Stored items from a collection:
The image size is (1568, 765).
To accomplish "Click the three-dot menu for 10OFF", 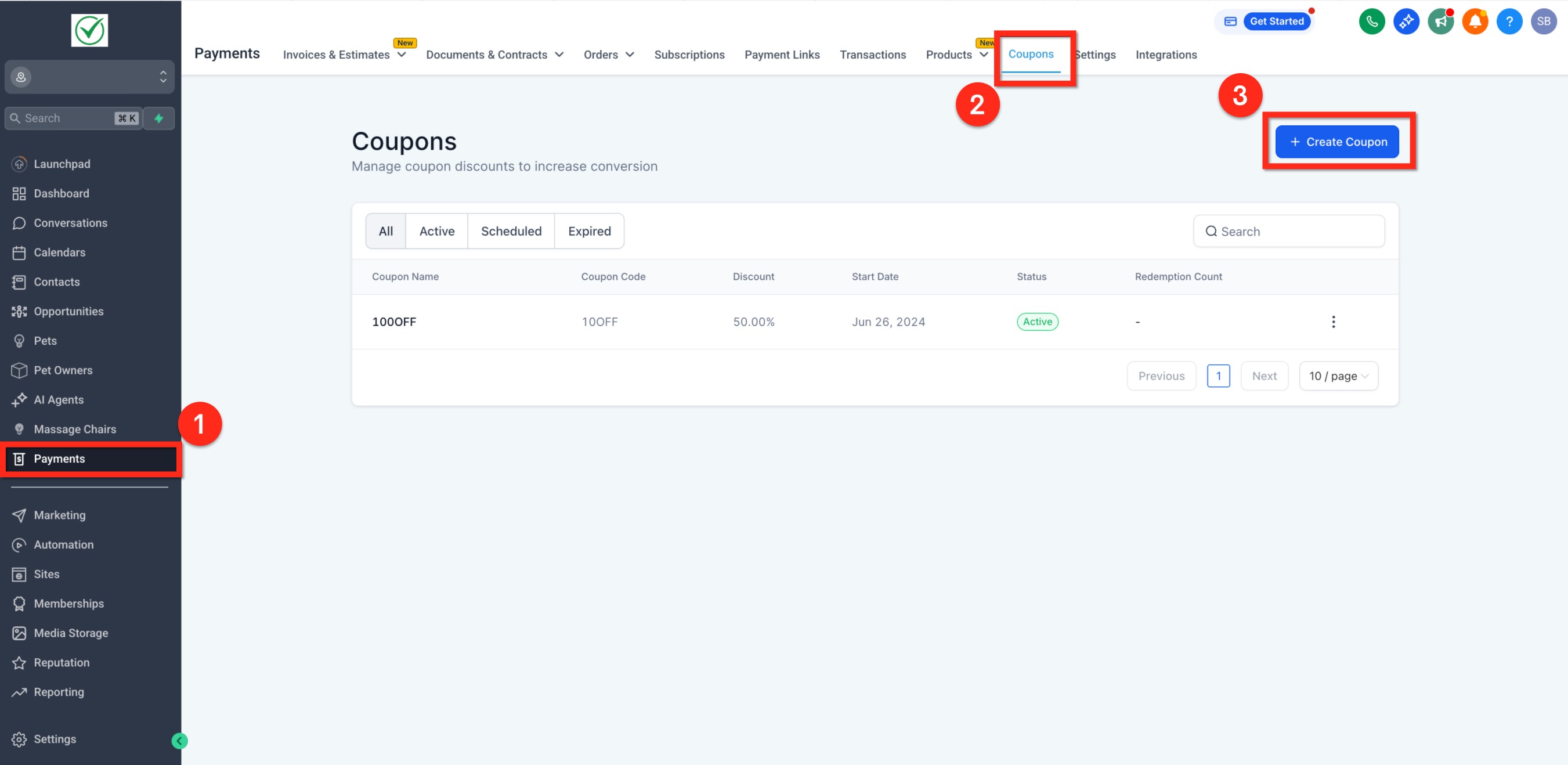I will pyautogui.click(x=1333, y=322).
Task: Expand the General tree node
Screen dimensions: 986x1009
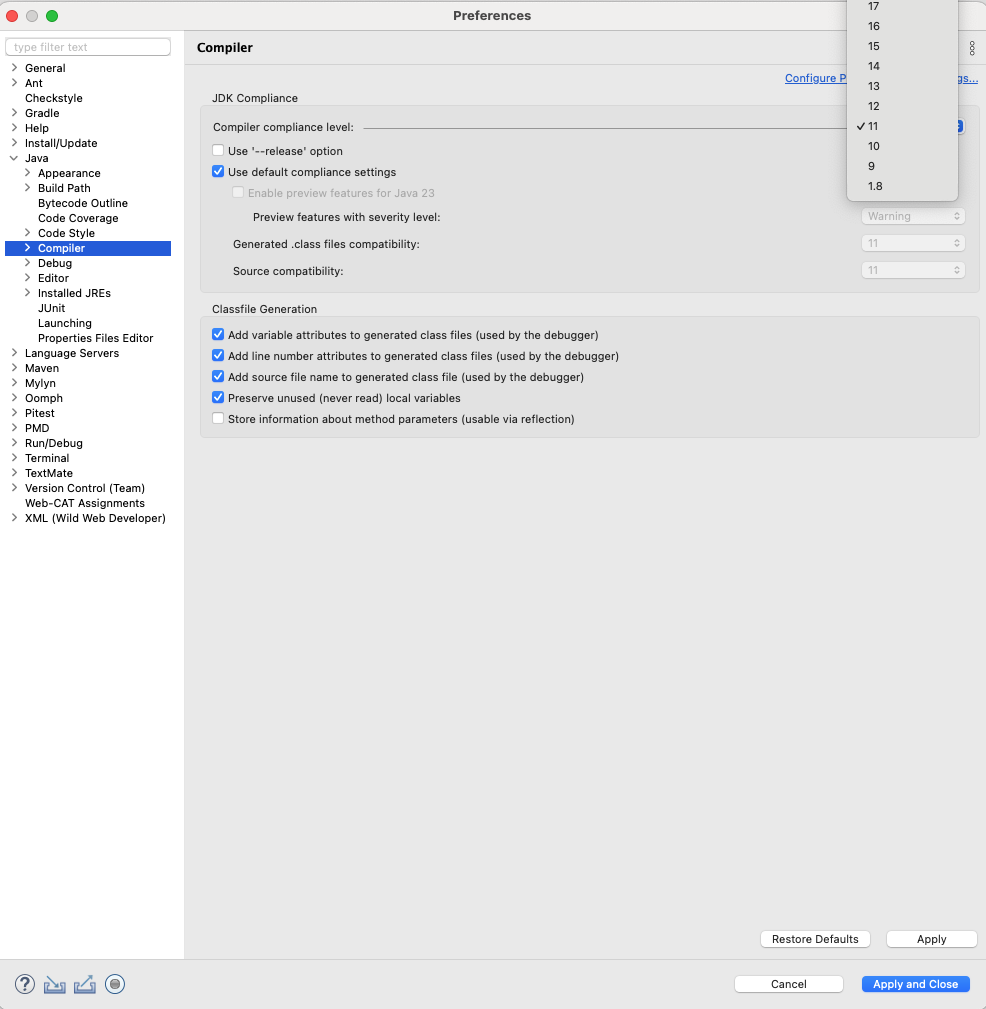Action: click(x=14, y=68)
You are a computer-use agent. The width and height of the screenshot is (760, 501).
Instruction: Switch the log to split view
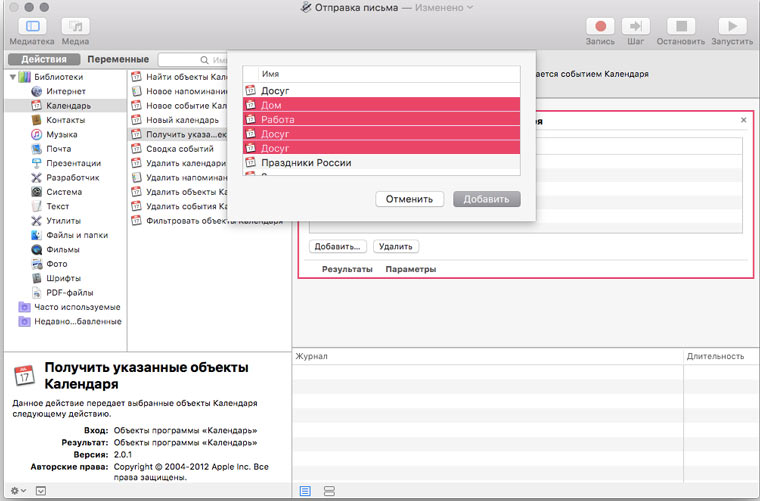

What the task asks:
Give the lines of the listing as a numbered list, from the line containing "Task: Expand the General tree node" through the last line of the listing, skipping blank lines. Leave the pictures out.

Expected output:
1. Task: Expand the General tree node
2. Screen dimensions: 986x1009
3. Action: click(x=14, y=68)
4. You are a computer-use agent. The width and height of the screenshot is (760, 501).
5. Instruction: Switch the log to split view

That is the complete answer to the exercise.